Meanwhile, oh, what a giant pain in the ass it has been for Zuck & Co.: Fake news, foreign propaganda, Covid lies, Nazis, horse paste, fact-checking, accusations of political bias, and a seemingly never-ending list of additional headaches. Because Facebook, architecturally, makes little distinction between the best sources and the worst — but, architecturally, incentivizes content that appeals to our less rational natures — it gets blamed for roughly 80% of what ails the world.
Maybe you think that’s fair; maybe you think it gets a bad rap. Either way, Facebook would be happy if all of it could be sucked right off its servers and replaced with more puppies and silly memes and Instagram sunsets. And the company has taken a steady series of steps to reduce the role of news, especially political news, on its platform, the latest just a few weeks ago.A new study out today from the Pew Research Center suggests it isn’t just Facebook that’s seeking a trial separation from the news — it’s also Facebook’s users.
As social media and technology companies face criticism for not doing enough to stem the flow of misleading information on their platforms, a new Pew Research Center survey finds that a little under half of U.S. adults (48%) get news on social media sites “often” or “sometimes,” a 5 percentage point decline from 2020.Across the 10 social media sites asked about in this study, the percentage of users of each site who regularly get news there has remained relatively stable since 2020. However, both Facebook and TikTok buck this trend.
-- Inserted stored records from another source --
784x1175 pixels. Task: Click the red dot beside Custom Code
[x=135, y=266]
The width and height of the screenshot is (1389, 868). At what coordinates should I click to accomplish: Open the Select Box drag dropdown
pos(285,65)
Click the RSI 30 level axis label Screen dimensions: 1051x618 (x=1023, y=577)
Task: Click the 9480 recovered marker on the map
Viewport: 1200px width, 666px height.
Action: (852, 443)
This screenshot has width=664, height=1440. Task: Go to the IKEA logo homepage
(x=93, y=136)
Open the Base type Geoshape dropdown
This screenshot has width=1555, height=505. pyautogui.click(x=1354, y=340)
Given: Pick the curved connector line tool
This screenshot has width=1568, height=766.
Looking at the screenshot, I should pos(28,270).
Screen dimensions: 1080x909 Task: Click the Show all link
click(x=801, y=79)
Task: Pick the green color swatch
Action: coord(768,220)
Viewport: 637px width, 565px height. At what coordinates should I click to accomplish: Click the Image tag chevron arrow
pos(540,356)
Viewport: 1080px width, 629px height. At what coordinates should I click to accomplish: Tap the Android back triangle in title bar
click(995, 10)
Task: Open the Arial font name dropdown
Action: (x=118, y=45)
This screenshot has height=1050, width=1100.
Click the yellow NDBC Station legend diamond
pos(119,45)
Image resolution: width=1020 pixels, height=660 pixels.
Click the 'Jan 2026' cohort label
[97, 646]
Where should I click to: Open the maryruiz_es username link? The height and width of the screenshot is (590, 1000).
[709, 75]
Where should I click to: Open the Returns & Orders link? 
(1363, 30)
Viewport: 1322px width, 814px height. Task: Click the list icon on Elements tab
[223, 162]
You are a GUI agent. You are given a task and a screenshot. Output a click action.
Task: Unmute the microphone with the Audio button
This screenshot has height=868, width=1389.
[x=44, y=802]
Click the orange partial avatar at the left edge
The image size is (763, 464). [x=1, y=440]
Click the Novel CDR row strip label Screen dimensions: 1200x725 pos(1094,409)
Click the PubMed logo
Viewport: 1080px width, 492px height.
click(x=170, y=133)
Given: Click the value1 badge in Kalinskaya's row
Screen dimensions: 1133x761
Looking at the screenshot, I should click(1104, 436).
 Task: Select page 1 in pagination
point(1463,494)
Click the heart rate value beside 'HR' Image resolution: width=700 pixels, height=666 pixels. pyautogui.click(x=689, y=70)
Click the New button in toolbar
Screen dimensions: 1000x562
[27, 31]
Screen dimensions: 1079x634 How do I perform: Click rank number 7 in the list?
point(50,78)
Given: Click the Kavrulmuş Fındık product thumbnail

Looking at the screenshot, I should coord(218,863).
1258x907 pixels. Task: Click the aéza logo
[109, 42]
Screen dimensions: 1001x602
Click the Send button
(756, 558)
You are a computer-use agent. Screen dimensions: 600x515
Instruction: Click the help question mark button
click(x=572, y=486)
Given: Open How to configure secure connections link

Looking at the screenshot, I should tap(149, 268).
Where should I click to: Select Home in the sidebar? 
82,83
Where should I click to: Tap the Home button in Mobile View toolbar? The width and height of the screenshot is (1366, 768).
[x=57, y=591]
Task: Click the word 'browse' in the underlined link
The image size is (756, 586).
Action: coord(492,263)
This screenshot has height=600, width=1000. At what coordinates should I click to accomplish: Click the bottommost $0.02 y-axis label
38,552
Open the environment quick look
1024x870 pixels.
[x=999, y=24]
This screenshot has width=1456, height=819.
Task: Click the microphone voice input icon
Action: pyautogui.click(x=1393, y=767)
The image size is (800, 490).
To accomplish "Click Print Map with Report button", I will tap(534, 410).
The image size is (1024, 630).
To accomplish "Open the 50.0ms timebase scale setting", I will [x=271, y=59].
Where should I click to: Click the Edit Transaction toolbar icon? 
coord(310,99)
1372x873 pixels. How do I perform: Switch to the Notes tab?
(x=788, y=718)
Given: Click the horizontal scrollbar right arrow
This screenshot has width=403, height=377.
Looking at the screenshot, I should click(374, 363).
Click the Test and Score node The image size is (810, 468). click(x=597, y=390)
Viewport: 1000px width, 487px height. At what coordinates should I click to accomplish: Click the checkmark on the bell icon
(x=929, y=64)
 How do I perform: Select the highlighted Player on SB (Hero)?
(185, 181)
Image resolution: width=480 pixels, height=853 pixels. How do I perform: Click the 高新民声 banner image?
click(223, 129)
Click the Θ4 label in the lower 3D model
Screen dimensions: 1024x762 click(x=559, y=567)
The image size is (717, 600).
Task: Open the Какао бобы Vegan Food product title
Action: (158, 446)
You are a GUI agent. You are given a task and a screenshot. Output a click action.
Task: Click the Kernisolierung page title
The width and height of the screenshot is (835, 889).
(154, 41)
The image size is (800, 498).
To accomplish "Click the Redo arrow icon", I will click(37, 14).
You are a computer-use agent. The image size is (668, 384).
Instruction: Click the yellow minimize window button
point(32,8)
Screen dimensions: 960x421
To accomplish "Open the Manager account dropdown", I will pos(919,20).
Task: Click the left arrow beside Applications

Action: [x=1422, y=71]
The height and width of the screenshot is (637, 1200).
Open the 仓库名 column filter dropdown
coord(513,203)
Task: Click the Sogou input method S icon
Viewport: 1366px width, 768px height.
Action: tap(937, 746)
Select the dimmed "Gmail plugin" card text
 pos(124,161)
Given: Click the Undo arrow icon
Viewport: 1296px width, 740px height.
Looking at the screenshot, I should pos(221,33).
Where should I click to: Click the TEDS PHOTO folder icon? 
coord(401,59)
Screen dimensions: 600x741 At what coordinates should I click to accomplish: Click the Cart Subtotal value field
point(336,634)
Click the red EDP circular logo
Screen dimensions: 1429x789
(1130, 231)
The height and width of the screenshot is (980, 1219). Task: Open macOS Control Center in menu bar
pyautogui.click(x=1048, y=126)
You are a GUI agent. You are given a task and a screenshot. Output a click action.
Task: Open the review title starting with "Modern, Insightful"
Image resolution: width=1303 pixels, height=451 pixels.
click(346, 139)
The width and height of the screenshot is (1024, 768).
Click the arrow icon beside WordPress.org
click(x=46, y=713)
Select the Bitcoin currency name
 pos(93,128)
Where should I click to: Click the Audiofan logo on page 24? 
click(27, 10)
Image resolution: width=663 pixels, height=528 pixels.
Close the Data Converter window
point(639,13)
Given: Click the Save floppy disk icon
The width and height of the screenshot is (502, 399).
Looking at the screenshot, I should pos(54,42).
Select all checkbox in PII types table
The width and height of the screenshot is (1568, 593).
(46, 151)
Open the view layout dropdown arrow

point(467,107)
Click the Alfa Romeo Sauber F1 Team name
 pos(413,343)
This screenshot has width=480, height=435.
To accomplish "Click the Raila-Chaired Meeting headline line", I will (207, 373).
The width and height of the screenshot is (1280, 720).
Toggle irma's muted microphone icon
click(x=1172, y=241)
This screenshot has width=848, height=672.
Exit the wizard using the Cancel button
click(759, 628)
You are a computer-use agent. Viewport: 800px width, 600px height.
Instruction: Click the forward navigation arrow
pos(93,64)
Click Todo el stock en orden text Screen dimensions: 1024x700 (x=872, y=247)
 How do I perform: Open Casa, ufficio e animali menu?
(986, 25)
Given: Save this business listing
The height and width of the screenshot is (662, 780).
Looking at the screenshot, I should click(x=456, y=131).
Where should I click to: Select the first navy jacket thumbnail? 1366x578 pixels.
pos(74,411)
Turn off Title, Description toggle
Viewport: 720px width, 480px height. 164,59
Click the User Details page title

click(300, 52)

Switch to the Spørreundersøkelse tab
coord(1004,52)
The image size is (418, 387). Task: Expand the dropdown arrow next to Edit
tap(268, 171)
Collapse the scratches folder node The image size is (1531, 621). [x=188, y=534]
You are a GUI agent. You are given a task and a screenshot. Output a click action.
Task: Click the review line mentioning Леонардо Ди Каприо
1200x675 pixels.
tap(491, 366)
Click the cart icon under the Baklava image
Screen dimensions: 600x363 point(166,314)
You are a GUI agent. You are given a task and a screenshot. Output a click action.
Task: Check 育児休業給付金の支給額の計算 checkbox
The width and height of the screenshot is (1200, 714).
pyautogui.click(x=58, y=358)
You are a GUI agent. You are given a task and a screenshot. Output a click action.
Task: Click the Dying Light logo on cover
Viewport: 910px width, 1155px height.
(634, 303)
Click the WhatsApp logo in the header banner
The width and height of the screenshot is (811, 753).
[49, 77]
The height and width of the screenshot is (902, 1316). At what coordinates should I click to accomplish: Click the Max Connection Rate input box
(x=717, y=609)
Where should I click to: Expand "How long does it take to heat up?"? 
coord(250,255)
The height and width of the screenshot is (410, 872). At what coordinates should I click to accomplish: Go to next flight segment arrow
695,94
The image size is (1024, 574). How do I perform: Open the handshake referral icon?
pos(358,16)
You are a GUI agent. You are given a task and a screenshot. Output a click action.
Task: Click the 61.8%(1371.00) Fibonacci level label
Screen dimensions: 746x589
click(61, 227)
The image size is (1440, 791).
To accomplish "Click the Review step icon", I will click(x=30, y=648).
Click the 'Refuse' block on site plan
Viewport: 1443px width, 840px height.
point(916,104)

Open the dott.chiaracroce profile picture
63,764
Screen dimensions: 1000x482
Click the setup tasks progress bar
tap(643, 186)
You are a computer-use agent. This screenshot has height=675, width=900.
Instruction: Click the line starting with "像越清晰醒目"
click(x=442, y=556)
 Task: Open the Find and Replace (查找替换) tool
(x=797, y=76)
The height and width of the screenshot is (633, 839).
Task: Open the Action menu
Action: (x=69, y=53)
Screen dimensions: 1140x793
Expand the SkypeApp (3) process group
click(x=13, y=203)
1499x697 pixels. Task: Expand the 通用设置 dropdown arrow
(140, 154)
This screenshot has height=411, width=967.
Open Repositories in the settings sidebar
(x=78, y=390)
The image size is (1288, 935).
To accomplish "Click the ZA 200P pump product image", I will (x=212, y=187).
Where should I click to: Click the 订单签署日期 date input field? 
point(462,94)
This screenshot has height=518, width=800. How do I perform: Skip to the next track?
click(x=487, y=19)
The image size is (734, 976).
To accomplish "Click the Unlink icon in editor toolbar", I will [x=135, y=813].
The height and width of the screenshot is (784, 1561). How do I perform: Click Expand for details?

The share of Facebook users who say they regularly get news on the site has declined 7 points since 2020, from 54% to about 47% in 2021. TikTok, on the other hand, has seen a slight uptick in the percentage of users who say they regularly get news on the site, rising from 22% in 2020 to 29% in 2021.
That people would be reducing their news use of social media isn’t shocking; you may remember that 2020 was a pretty busy year! 2021, for all its continued pandemicity, has been at least a little less insane, news-wise. (Since January 20, at least.)
But Facebook’s decline (7 percentage points) was substantially larger than Twitter’s (4), Reddit’s (3), Snapchat’s (3), YouTube’s (2), Instagram’s (1), or LinkedIn’s (1). (Besides TikTok, WhatsApp and Twitch saw increases, though small ones.)
And because Facebook’s user base is so much larger than other (non-YouTube) social platforms, the impact of that drop in news usage is magnified. If my back-of-the-envelope math is right, the net decline in news usage on Facebook was about 5× the size of the net decline on Twitter. Facebook’s seeing a bigger decline that’s happening within a much larger user base.
That this is all happening despite 2020’s splashy-sounding debut of the Facebook News Tab for all its (U.S.) users and the company wearing out its checkbooks writing checks to publishers around the world. As I’ve argued, those payments (and those from rival duopolist Google) should be understood more as paid lobbying than an actual attempt to center journalism as an important anchor of their platforms.
Facebook users tend to be more casual news consumers than users of more news-oriented platforms like Twitter or Reddit — so a reduction there is probably more significant to an individual user, in terms of their overall news diet. But that more casual news consumer is also the sort more likely to be time-targeted in their news consumption — the person who pays attention to politics for the 30 days before an election and ignores it the rest of the time — so a higher drop-off from 2020 shouldn’t be too surprising.